### BRIEF
Below are the records. Transcribe them exactly.

++++++++++

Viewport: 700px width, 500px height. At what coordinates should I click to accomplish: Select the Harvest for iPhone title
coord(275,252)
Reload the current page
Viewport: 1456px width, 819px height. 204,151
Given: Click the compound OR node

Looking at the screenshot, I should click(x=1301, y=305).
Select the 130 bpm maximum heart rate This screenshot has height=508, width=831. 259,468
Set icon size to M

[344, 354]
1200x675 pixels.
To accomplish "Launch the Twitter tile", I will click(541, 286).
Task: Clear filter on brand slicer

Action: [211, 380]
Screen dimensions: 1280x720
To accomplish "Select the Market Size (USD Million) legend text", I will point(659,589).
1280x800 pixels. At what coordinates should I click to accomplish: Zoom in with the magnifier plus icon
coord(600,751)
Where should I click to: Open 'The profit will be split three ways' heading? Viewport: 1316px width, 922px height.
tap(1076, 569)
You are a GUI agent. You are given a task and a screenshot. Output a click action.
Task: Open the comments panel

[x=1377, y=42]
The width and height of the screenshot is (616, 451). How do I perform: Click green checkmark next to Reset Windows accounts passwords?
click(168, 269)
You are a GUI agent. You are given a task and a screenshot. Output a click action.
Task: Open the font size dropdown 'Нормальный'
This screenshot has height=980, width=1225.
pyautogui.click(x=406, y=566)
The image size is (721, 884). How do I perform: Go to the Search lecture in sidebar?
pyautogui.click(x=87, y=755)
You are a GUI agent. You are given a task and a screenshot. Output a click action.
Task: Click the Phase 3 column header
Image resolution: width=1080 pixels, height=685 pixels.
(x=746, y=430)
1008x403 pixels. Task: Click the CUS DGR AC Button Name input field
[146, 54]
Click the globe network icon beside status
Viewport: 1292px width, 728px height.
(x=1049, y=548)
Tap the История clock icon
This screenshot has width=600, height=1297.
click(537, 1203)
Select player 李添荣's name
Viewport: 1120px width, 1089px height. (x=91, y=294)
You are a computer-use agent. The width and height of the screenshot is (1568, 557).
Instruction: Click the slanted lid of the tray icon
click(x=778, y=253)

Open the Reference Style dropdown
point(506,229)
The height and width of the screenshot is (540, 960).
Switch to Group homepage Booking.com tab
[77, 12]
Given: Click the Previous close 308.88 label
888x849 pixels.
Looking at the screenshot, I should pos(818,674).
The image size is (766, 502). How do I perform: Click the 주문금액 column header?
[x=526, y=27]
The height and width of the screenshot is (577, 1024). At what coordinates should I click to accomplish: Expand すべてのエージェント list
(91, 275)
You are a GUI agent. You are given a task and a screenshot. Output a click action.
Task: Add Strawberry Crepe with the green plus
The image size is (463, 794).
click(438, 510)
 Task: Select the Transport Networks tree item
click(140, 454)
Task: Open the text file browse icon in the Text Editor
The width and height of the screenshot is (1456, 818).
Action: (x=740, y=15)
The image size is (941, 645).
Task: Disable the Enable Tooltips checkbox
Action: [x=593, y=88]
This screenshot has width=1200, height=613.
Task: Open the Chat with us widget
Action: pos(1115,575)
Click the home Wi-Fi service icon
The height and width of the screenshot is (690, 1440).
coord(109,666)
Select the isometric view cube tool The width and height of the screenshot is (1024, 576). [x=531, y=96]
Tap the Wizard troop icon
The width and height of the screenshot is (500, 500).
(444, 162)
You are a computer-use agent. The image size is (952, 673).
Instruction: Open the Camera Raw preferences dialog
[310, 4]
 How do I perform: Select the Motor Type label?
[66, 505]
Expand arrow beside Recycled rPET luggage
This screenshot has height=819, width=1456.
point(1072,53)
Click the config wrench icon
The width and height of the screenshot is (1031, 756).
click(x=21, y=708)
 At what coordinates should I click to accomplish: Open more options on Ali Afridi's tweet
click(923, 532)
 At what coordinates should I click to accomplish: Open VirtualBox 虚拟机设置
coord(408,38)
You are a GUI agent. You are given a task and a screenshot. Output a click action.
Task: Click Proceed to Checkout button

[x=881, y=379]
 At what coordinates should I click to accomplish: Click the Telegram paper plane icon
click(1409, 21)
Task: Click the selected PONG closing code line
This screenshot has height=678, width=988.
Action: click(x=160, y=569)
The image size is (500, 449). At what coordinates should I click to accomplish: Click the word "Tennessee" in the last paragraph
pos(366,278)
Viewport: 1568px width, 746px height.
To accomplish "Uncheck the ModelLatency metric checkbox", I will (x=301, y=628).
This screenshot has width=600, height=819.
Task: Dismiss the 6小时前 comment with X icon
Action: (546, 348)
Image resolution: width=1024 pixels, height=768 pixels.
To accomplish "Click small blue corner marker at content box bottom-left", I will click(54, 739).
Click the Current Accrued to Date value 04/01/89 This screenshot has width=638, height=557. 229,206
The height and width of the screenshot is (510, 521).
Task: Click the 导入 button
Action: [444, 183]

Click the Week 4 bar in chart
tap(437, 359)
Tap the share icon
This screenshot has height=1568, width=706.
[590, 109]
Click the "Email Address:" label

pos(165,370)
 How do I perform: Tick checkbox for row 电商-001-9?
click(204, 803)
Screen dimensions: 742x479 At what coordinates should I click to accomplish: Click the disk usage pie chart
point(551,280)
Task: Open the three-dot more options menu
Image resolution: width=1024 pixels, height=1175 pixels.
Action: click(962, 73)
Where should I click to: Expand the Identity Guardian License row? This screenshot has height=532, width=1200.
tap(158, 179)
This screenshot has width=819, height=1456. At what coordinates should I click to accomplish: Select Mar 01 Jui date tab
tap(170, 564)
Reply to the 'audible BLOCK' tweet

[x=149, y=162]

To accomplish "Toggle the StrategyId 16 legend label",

++++++++++

### ANSWER SPACE
Viewport: 700px width, 500px height. At what coordinates should I click to accomplish: Select the Harvest for iPhone title
coord(275,252)
Reload the current page
Viewport: 1456px width, 819px height. 204,151
Given: Click the compound OR node

Looking at the screenshot, I should click(x=1301, y=305).
Select the 130 bpm maximum heart rate This screenshot has height=508, width=831. 259,468
Set icon size to M

[344, 354]
1200x675 pixels.
To accomplish "Launch the Twitter tile", I will click(541, 286).
Task: Clear filter on brand slicer

Action: [211, 380]
Screen dimensions: 1280x720
To accomplish "Select the Market Size (USD Million) legend text", I will point(659,589).
1280x800 pixels. At what coordinates should I click to accomplish: Zoom in with the magnifier plus icon
coord(600,751)
Where should I click to: Open 'The profit will be split three ways' heading? Viewport: 1316px width, 922px height.
tap(1076, 569)
You are a GUI agent. You are given a task and a screenshot. Output a click action.
Task: Open the comments panel

[x=1377, y=42]
The width and height of the screenshot is (616, 451). How do I perform: Click green checkmark next to Reset Windows accounts passwords?
click(168, 269)
You are a GUI agent. You are given a task and a screenshot. Output a click action.
Task: Open the font size dropdown 'Нормальный'
This screenshot has height=980, width=1225.
pyautogui.click(x=406, y=566)
The image size is (721, 884). How do I perform: Go to the Search lecture in sidebar?
pyautogui.click(x=87, y=755)
You are a GUI agent. You are given a task and a screenshot. Output a click action.
Task: Click the Phase 3 column header
Image resolution: width=1080 pixels, height=685 pixels.
(x=746, y=430)
1008x403 pixels. Task: Click the CUS DGR AC Button Name input field
[146, 54]
Click the globe network icon beside status
Viewport: 1292px width, 728px height.
(x=1049, y=548)
Tap the История clock icon
This screenshot has width=600, height=1297.
click(537, 1203)
Select player 李添荣's name
Viewport: 1120px width, 1089px height. (x=91, y=294)
You are a computer-use agent. The width and height of the screenshot is (1568, 557).
Instruction: Click the slanted lid of the tray icon
click(x=778, y=253)

Open the Reference Style dropdown
point(506,229)
The height and width of the screenshot is (540, 960).
Switch to Group homepage Booking.com tab
[77, 12]
Given: Click the Previous close 308.88 label
888x849 pixels.
Looking at the screenshot, I should pos(818,674).
The image size is (766, 502). How do I perform: Click the 주문금액 column header?
[x=526, y=27]
The height and width of the screenshot is (577, 1024). At what coordinates should I click to accomplish: Expand すべてのエージェント list
(91, 275)
You are a GUI agent. You are given a task and a screenshot. Output a click action.
Task: Add Strawberry Crepe with the green plus
The image size is (463, 794).
click(438, 510)
 Task: Select the Transport Networks tree item
click(140, 454)
Task: Open the text file browse icon in the Text Editor
The width and height of the screenshot is (1456, 818).
Action: (x=740, y=15)
The image size is (941, 645).
Task: Disable the Enable Tooltips checkbox
Action: [x=593, y=88]
This screenshot has width=1200, height=613.
Task: Open the Chat with us widget
Action: pos(1115,575)
Click the home Wi-Fi service icon
The height and width of the screenshot is (690, 1440).
coord(109,666)
Select the isometric view cube tool The width and height of the screenshot is (1024, 576). [x=531, y=96]
Tap the Wizard troop icon
The width and height of the screenshot is (500, 500).
(444, 162)
You are a computer-use agent. The image size is (952, 673).
Instruction: Open the Camera Raw preferences dialog
[310, 4]
 How do I perform: Select the Motor Type label?
[66, 505]
Expand arrow beside Recycled rPET luggage
This screenshot has height=819, width=1456.
point(1072,53)
Click the config wrench icon
The width and height of the screenshot is (1031, 756).
click(x=21, y=708)
 At what coordinates should I click to accomplish: Open more options on Ali Afridi's tweet
click(923, 532)
 At what coordinates should I click to accomplish: Open VirtualBox 虚拟机设置
coord(408,38)
You are a GUI agent. You are given a task and a screenshot. Output a click action.
Task: Click Proceed to Checkout button

[x=881, y=379]
 At what coordinates should I click to accomplish: Click the Telegram paper plane icon
click(1409, 21)
Task: Click the selected PONG closing code line
This screenshot has height=678, width=988.
Action: click(x=160, y=569)
The image size is (500, 449). At what coordinates should I click to accomplish: Click the word "Tennessee" in the last paragraph
pos(366,278)
Viewport: 1568px width, 746px height.
To accomplish "Uncheck the ModelLatency metric checkbox", I will (x=301, y=628).
This screenshot has width=600, height=819.
Task: Dismiss the 6小时前 comment with X icon
Action: (546, 348)
Image resolution: width=1024 pixels, height=768 pixels.
To accomplish "Click small blue corner marker at content box bottom-left", I will click(54, 739).
Click the Current Accrued to Date value 04/01/89 This screenshot has width=638, height=557. 229,206
The height and width of the screenshot is (510, 521).
Task: Click the 导入 button
Action: [444, 183]

Click the Week 4 bar in chart
tap(437, 359)
Tap the share icon
This screenshot has height=1568, width=706.
[590, 109]
Click the "Email Address:" label

pos(165,370)
 How do I perform: Tick checkbox for row 电商-001-9?
click(204, 803)
Screen dimensions: 742x479 At what coordinates should I click to accomplish: Click the disk usage pie chart
point(551,280)
Task: Open the three-dot more options menu
Image resolution: width=1024 pixels, height=1175 pixels.
Action: click(962, 73)
Where should I click to: Expand the Identity Guardian License row? This screenshot has height=532, width=1200.
tap(158, 179)
This screenshot has width=819, height=1456. At what coordinates should I click to accomplish: Select Mar 01 Jui date tab
tap(170, 564)
Reply to the 'audible BLOCK' tweet

[x=149, y=162]

To accomplish "Toggle the StrategyId 16 legend label",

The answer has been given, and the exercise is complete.